[What to produce] Using the records below, please work out how many lines contain "agent"; answer with the number alone.

[Record set]
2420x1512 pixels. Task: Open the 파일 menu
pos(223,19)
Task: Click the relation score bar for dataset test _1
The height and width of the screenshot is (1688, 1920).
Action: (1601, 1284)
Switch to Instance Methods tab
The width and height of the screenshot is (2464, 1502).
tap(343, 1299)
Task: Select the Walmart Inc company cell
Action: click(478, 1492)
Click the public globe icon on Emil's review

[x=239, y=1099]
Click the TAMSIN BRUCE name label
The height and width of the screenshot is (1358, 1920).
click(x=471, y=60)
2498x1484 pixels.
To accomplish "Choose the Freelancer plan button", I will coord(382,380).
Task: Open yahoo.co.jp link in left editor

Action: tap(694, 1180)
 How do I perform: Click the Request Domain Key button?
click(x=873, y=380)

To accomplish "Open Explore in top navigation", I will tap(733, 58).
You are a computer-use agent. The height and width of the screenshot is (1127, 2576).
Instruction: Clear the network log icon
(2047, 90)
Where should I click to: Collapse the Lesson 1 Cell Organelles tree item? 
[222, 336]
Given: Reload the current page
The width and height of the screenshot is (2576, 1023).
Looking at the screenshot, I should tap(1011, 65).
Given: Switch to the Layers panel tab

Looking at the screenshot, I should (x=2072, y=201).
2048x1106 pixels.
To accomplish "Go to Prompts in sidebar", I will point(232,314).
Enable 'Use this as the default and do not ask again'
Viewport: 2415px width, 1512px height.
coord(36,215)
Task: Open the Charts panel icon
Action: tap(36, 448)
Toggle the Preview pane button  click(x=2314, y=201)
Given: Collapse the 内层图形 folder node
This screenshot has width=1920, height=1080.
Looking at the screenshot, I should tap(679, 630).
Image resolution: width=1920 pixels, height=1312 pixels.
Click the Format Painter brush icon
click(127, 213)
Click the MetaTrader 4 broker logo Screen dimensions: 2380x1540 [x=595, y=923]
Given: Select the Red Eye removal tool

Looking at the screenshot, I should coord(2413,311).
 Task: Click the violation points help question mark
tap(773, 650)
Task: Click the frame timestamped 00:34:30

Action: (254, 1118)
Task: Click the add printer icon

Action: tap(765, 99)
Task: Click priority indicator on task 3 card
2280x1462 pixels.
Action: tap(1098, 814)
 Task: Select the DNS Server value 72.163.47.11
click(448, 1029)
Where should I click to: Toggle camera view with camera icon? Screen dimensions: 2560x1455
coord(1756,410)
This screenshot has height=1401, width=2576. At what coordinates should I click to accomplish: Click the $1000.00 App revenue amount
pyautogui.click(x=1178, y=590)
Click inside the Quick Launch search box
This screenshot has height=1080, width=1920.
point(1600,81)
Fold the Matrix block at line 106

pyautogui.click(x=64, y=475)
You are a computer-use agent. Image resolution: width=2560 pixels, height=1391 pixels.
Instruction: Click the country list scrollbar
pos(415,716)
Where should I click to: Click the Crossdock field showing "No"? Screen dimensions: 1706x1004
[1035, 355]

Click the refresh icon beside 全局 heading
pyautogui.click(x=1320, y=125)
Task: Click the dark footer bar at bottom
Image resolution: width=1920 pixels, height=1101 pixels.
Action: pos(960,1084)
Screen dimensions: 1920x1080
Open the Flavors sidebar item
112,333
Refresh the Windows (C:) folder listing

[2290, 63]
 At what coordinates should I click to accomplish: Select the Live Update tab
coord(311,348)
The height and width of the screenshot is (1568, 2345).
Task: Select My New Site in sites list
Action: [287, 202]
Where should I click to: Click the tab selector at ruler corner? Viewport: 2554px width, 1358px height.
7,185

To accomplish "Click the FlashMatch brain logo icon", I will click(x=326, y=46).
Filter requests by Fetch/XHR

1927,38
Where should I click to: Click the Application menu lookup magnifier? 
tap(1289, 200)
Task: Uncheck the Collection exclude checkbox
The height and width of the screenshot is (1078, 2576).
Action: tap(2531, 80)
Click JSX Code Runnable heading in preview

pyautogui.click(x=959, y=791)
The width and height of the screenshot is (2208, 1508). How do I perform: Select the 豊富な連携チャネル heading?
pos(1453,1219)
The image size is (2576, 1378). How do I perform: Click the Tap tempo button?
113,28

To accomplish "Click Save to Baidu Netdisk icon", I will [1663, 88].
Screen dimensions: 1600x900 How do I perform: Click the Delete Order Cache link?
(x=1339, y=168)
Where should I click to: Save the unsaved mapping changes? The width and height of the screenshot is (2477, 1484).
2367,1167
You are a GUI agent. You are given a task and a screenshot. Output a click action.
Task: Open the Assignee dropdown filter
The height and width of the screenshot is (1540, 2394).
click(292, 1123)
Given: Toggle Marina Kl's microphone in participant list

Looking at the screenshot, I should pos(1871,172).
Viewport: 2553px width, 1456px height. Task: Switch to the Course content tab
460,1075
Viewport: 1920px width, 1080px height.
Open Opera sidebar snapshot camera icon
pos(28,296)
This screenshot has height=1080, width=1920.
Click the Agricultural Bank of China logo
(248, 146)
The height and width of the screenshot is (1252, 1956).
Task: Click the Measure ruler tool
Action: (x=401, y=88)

[Your response] 3